Dimitra Asilian

Personal information
- Nationality: Greek
- Born: 10 July 1972 (age 53) Piraeus, Greece

Sport
- Sport: Water polo

Medal record
Women's water polo
Representing Greece
Olympic Games
| Silver medal – second place | 2004 Athens | Team competition |

= Dimitra Asilian =

Greek water polo player (born 1972)

Dimitra Asilian (Δήμητρα Ασιλιάν, born 10 July 1972) is a retired female Greek water polo player of Armenian descent and Olympic silver medalist with the Greece women's national water polo team.

She received a silver medal at the 2004 Summer Olympics in Athens.

She scored 8 goals at the 1999 Women's European Water Polo Championship in Prato, where Greece finished 5th.
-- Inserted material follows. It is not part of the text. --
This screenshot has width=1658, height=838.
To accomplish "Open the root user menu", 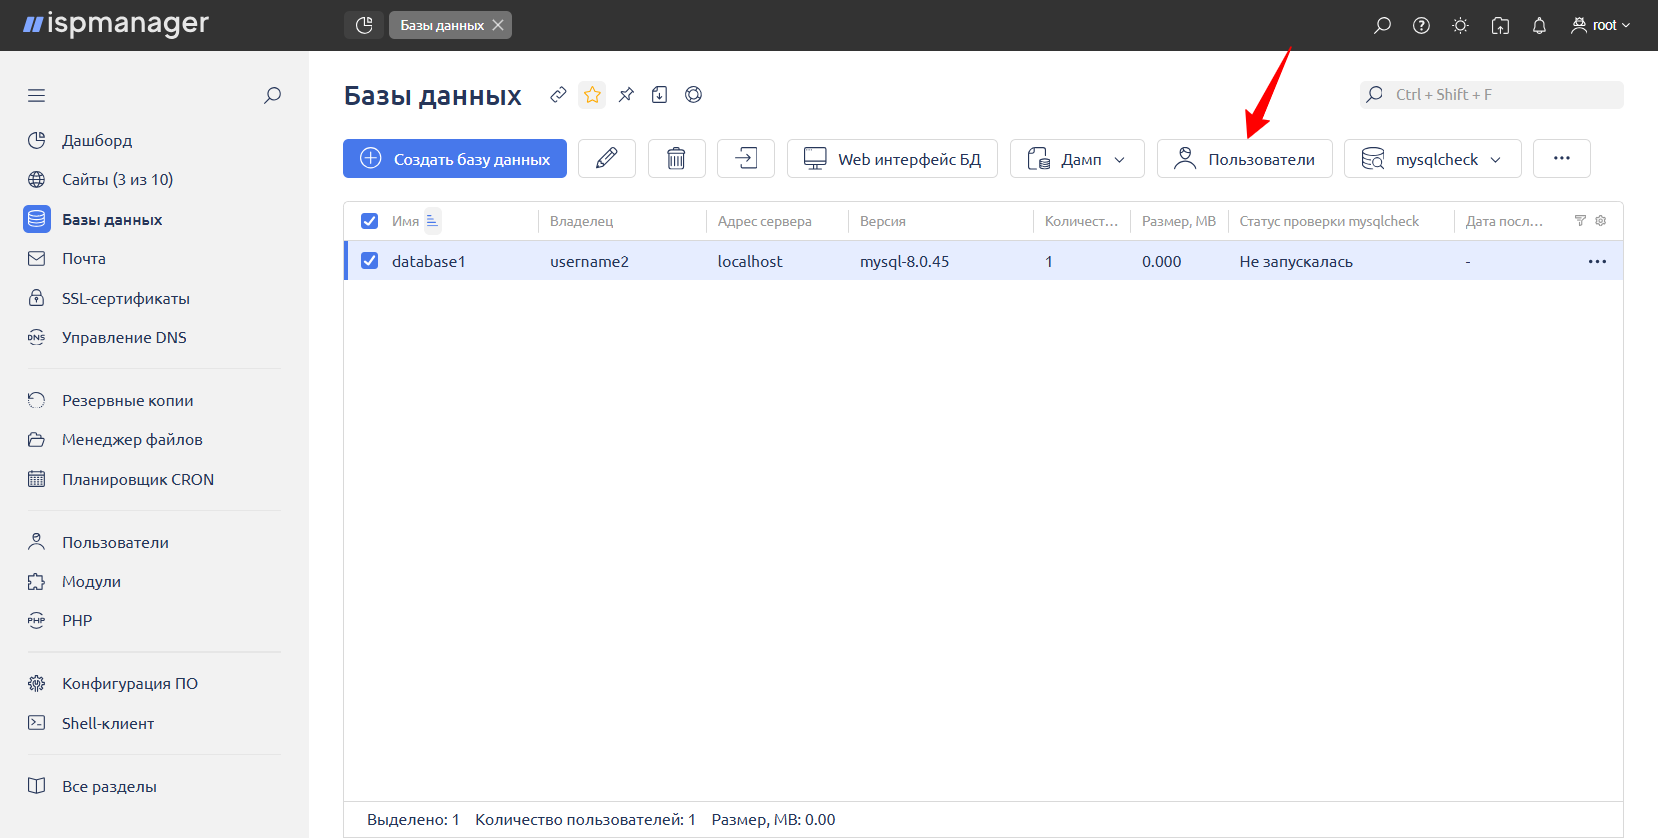I will coord(1600,25).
At club level, Asilian started swimming at Greek powerhouse Olympiacos youth Academy at the age of 6. Olympiacos women's water polo department was founded in 1988 and Asilian went on to play for Olympiacos for a total of 29 years (including her youth career) before her retirement at the end of 2006–2007 season at age 35. Asilian is the record goalscorer in the history of the Greek Women's Water Polo League with 703 goals, a record she achieved in a 15-year span (1992–2007). She won 2 Greek Championships (1994–95, 1997–98) and the fourth place in the 1995–96 LEN European Cup with Olympiacos.